Equait has architected a solution from it's inception that supports any scientific data source and offers an open, embeddable architecture, for the ultimate flexibility and performance in any environment.

With the Life-Science-Connect product, scientists and their IT support organization get a complete biological data integration platform with a user interface that represents their work as simple to understand 'biological datagrams'. Behind the scenes Life-Science-Connect provides sits alongside a relational database - a combination that efficiently collects, transforms, integrates and loads scientific data from both internal and external sources in a secure and private way.

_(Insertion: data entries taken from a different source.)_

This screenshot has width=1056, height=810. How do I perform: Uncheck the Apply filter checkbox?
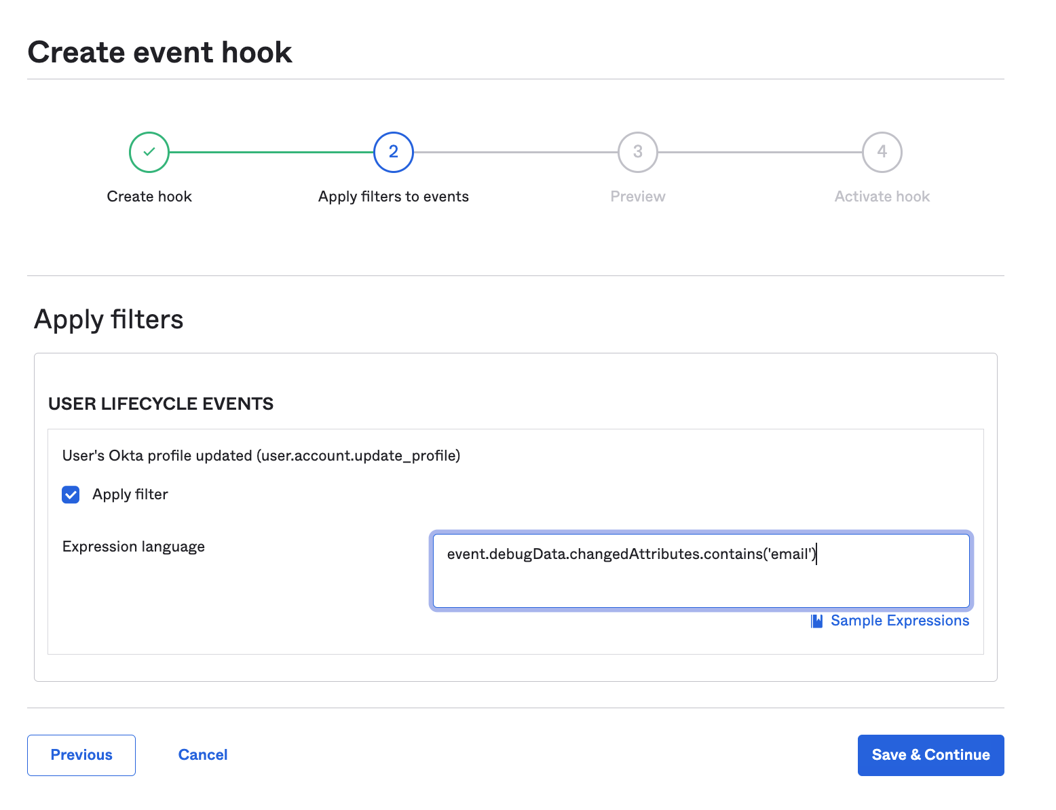point(71,495)
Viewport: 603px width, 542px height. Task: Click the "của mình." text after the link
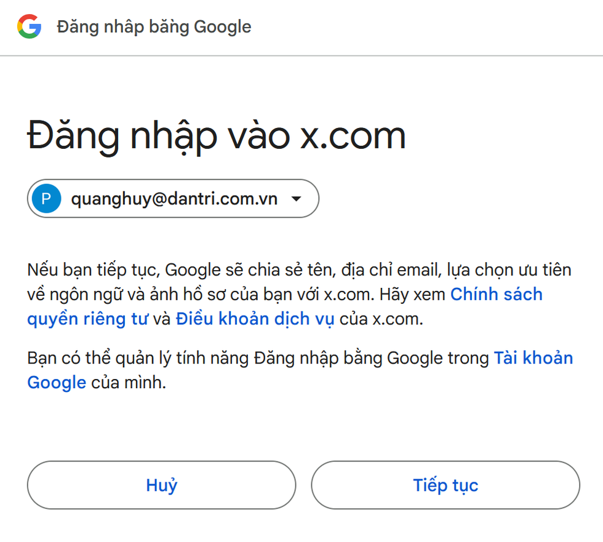pos(129,383)
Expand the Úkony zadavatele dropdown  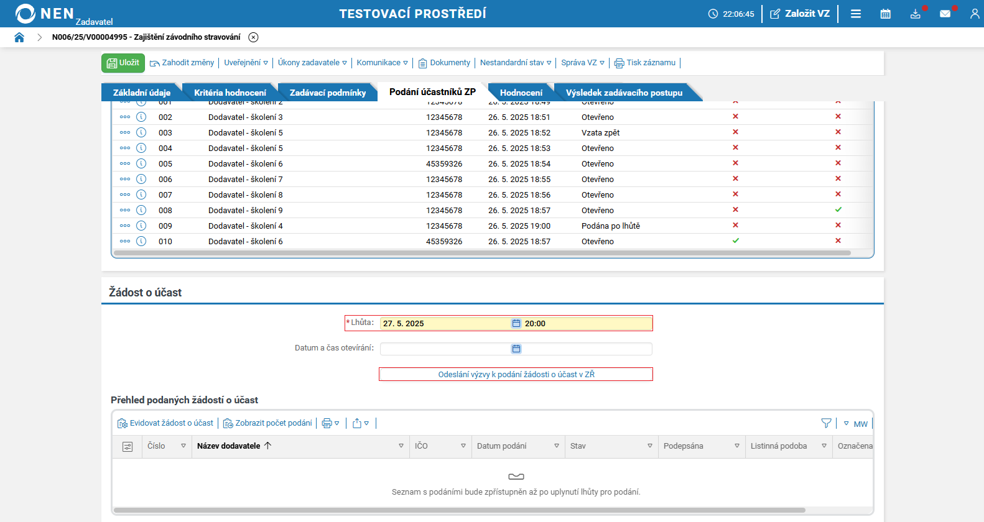click(x=312, y=63)
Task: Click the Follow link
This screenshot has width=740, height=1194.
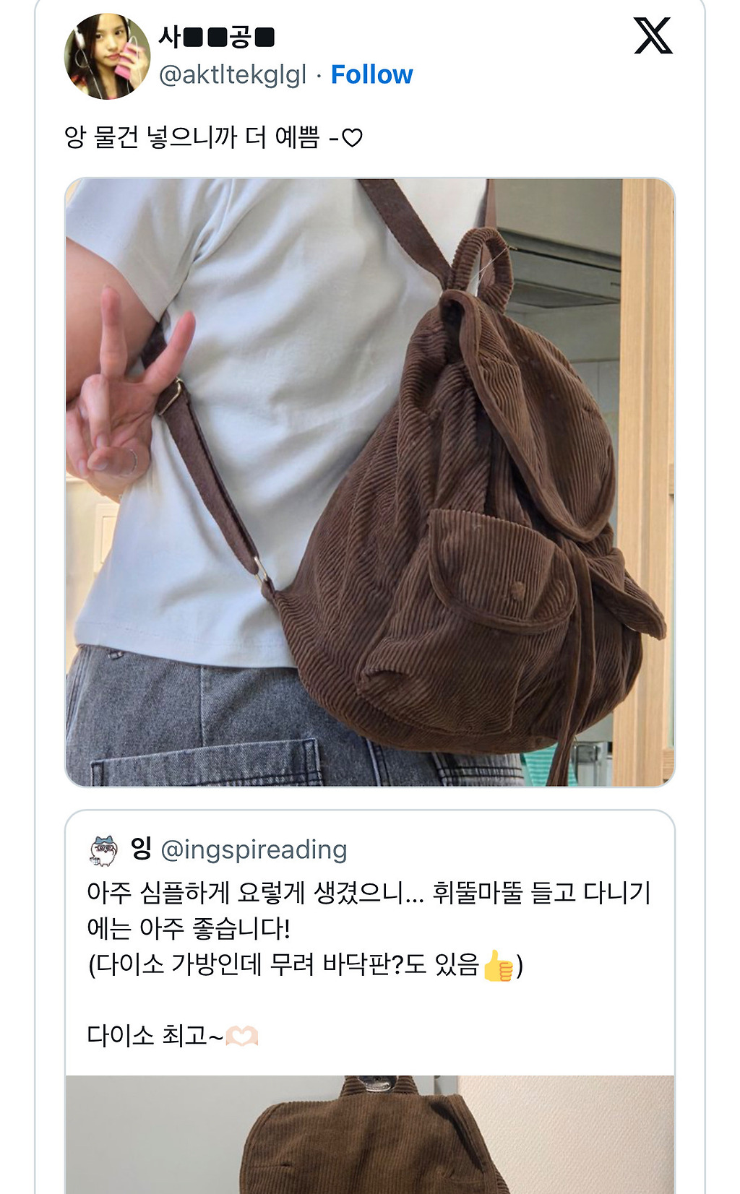Action: [371, 74]
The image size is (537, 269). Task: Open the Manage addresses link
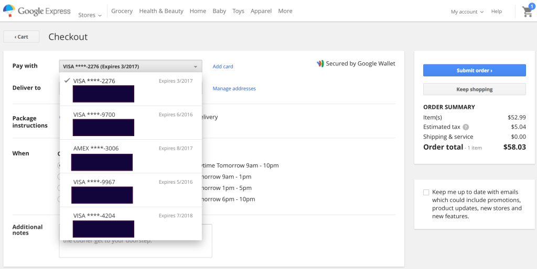pyautogui.click(x=234, y=89)
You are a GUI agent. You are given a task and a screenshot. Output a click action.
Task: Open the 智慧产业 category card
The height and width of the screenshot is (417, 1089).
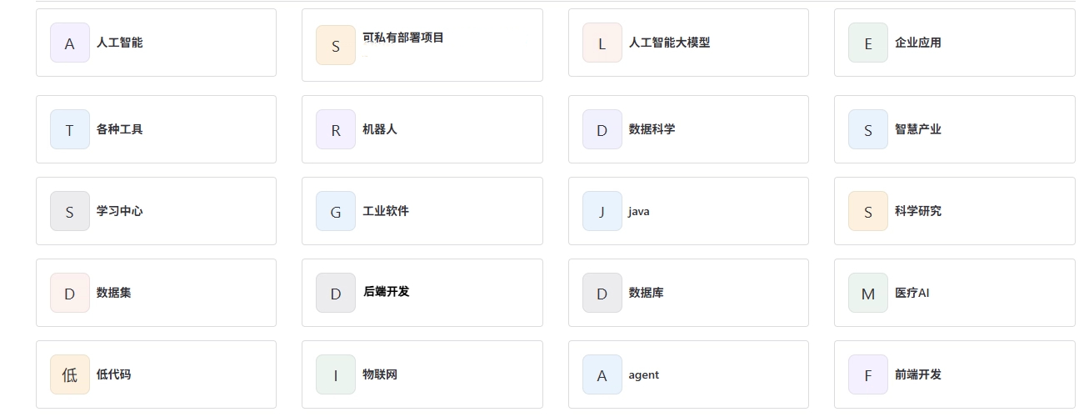click(x=955, y=129)
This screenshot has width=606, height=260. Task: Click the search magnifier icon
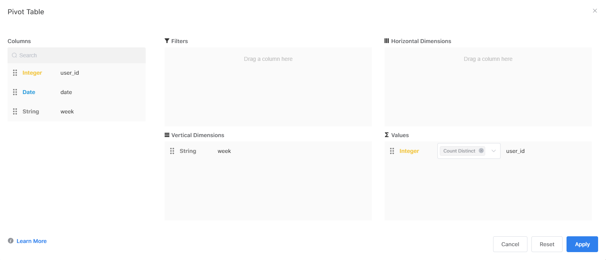point(14,55)
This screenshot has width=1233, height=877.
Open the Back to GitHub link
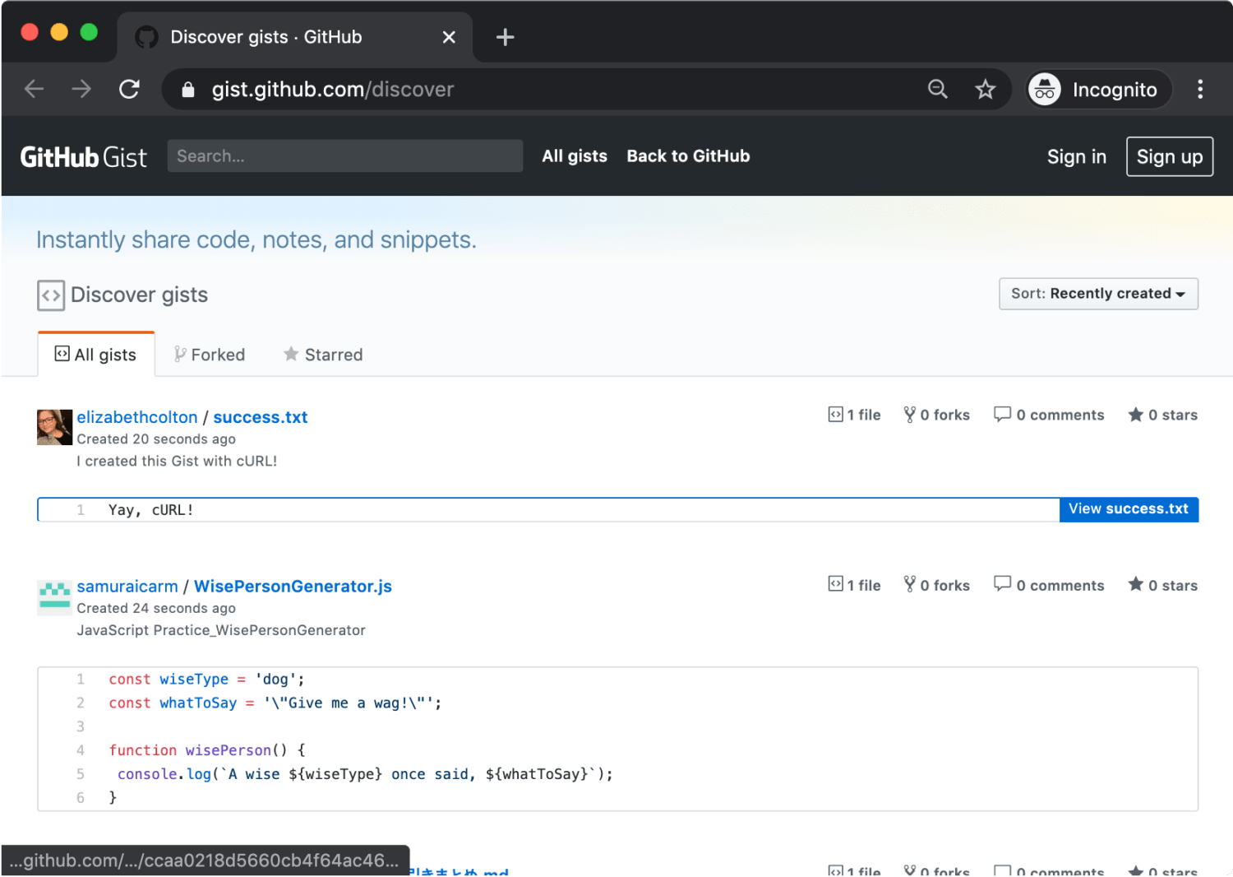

Currently the product is available in beta for the Oracle RDBMS platform on Linux and Sun Solaris, soon to be released on DB2 and SQL-Server - contact us for more details.

Unique Advantages:

A growing number of data cartridges to allow access to flat-file, web-based and algorithms from a single integrated platform

Visual datagram (dataflow) builder - that enables the user to build up complex data workflows from the user interface without the need to understand or debug any SQL code

Open systems architecture - to fit seamlessly in any environment and leverage existing technology investments and IT skills

Ability to handle complex nested data structures (hierarchies), common in life sciences data, as a single table so it can be seemlessly accessed in the relational environment, without the need for flattening, for significantly improved IT performance and scalability

Oracle is a Trademark of Oracle Inc, DB2 is a trademark of IBM Corp., SQL-Server is a trademark of Microsoft Corp., All other trademarks are acknowledged.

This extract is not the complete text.